START

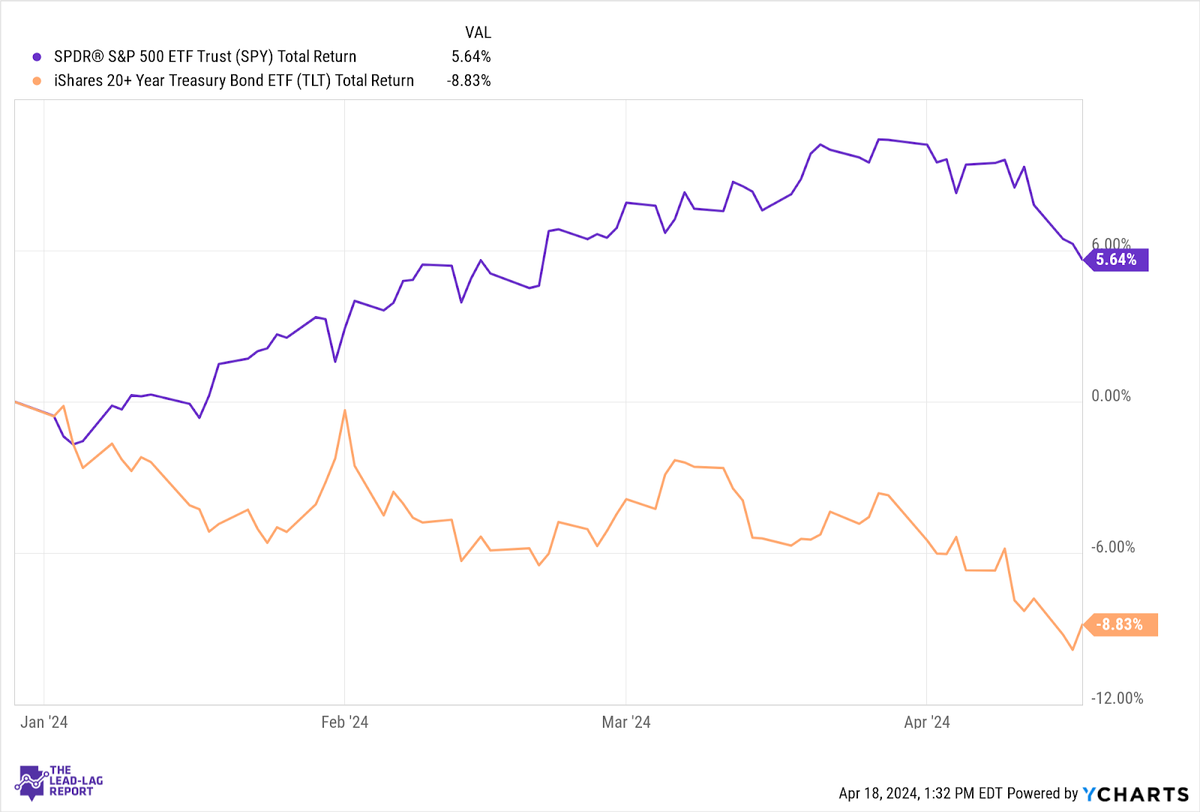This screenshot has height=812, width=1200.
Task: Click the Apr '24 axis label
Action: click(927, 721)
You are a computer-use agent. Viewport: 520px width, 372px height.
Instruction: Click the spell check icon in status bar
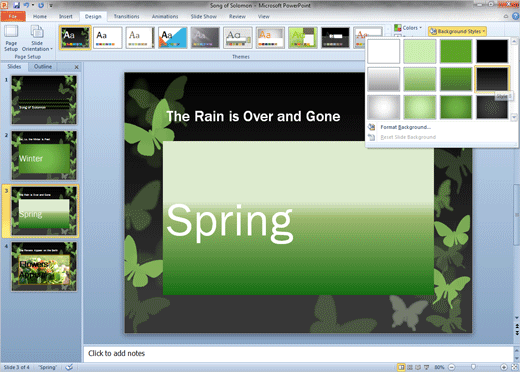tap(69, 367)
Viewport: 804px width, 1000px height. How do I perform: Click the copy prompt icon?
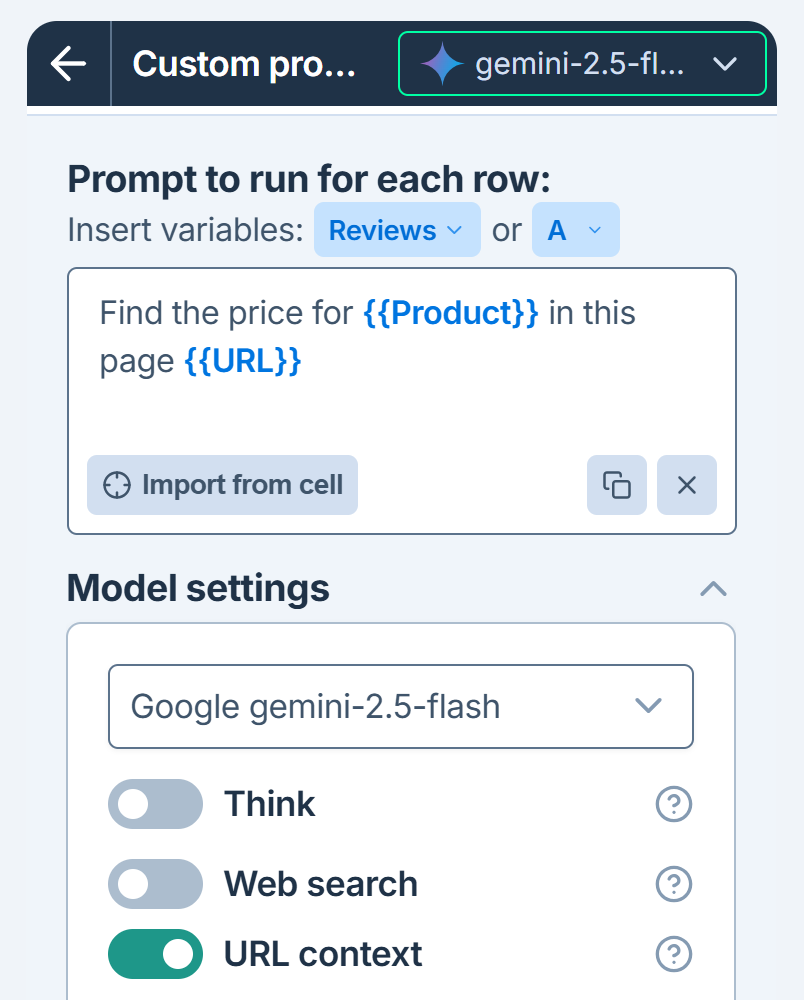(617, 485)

END
START

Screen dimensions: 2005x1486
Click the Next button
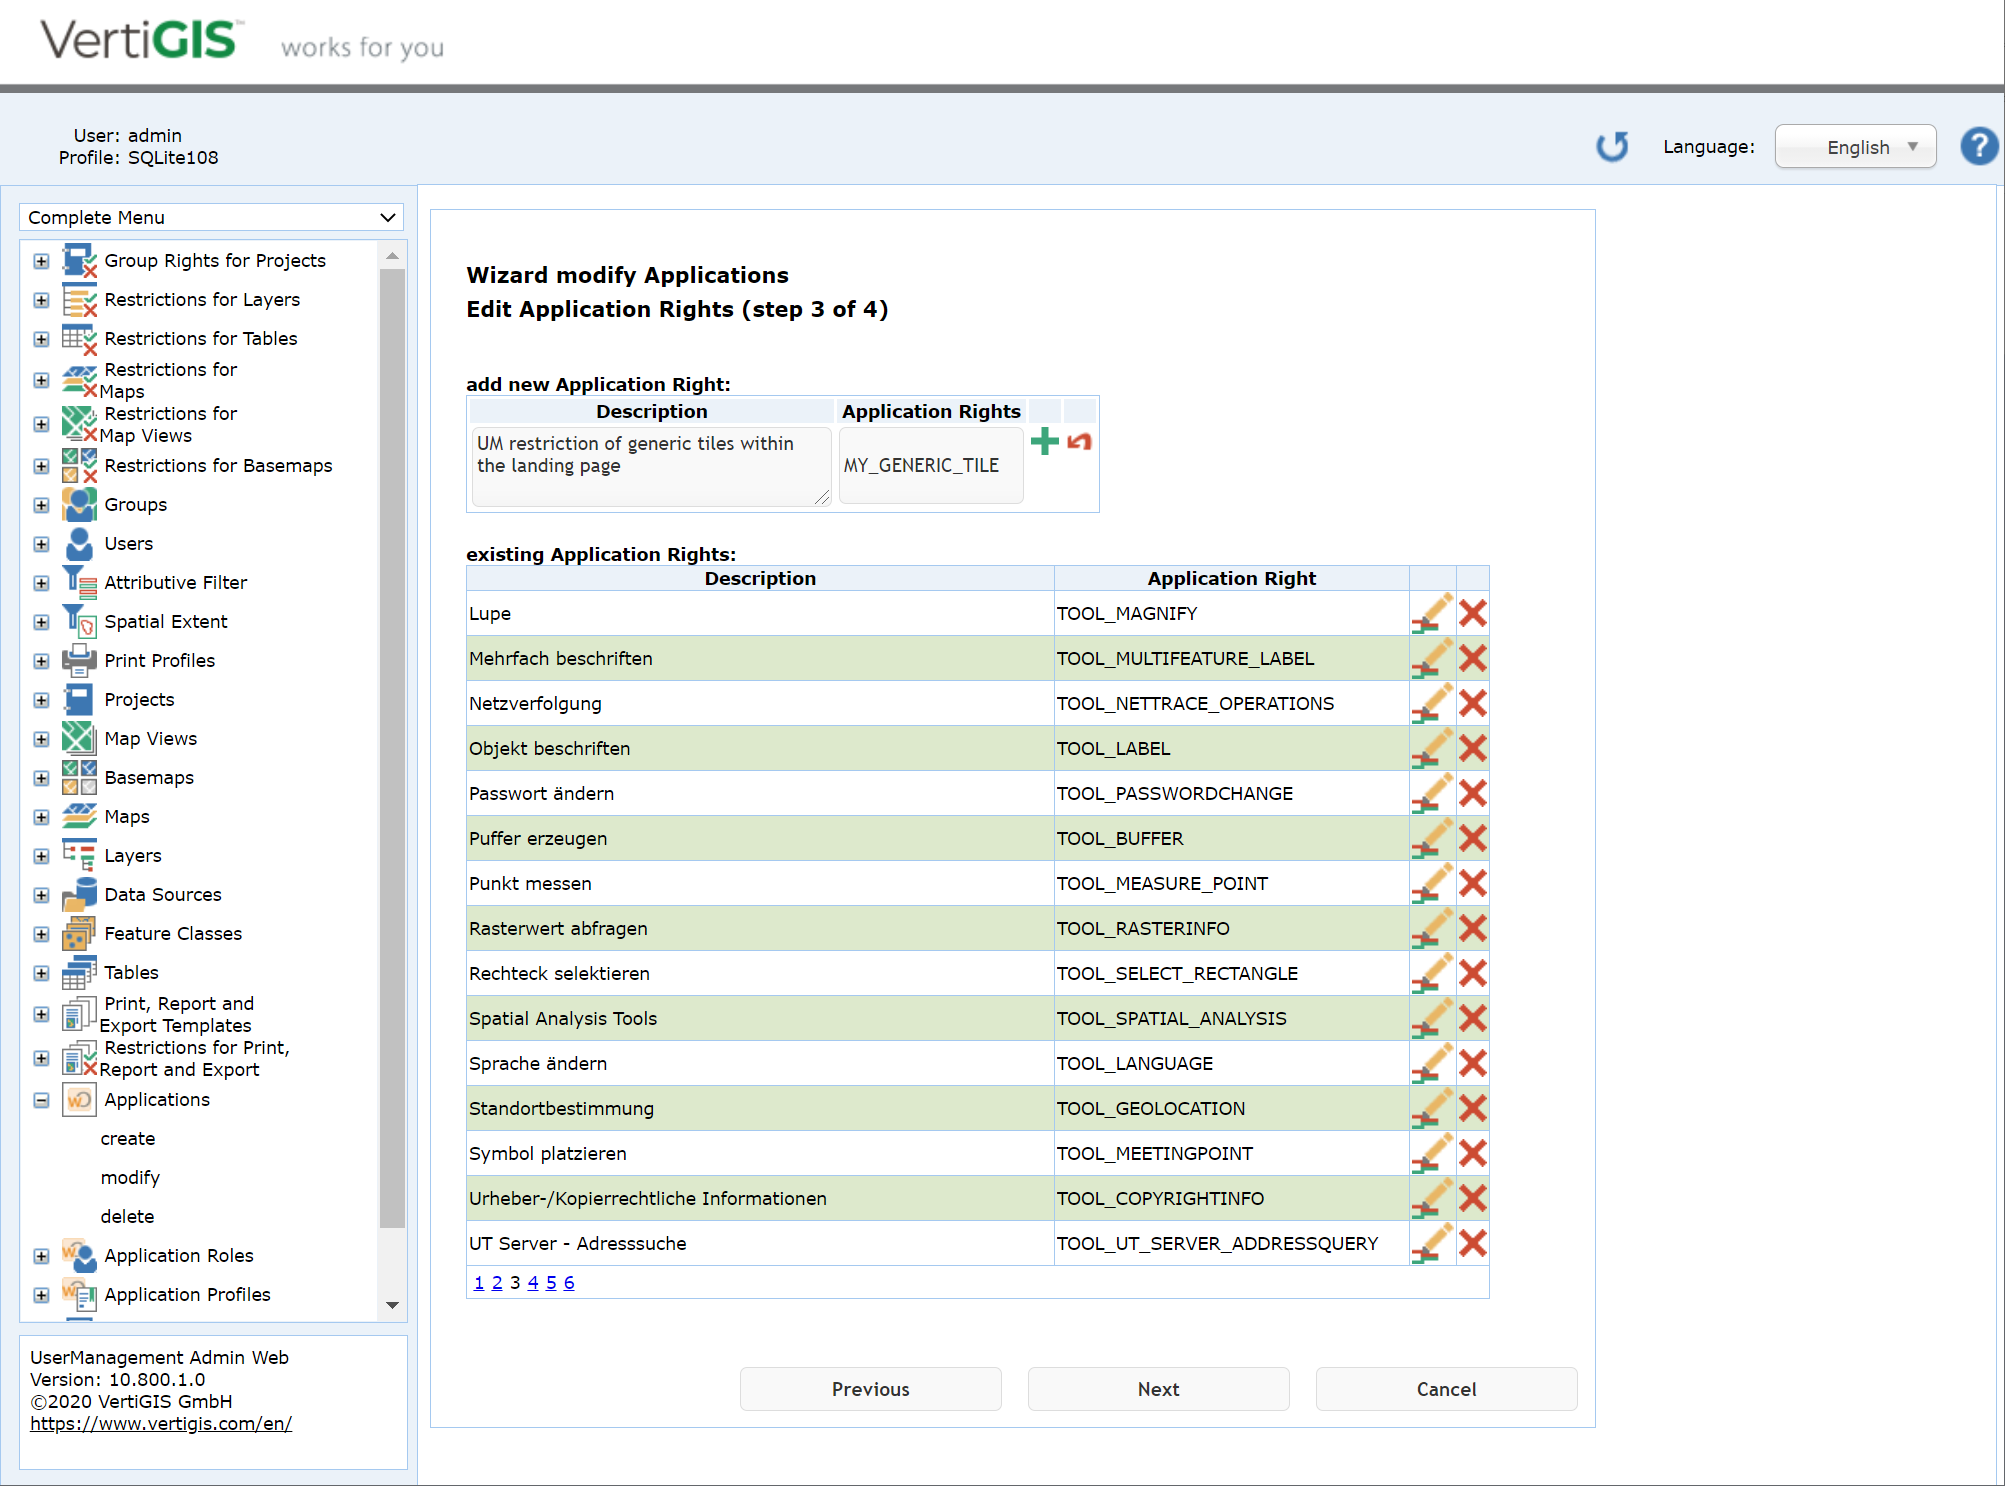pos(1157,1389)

END

### YOUR INSTRUCTIONS
Offset the listing starting with the line containing "Screen dimensions: 2005x1486" and going on through the line containing "pos(1157,1389)": write out every line in that span again, adding 53 to each coordinate in the answers. Leave the pictures out.

### RESPONSE TO THIS TASK
Screen dimensions: 2005x1486
Click the Next button
pos(1210,1442)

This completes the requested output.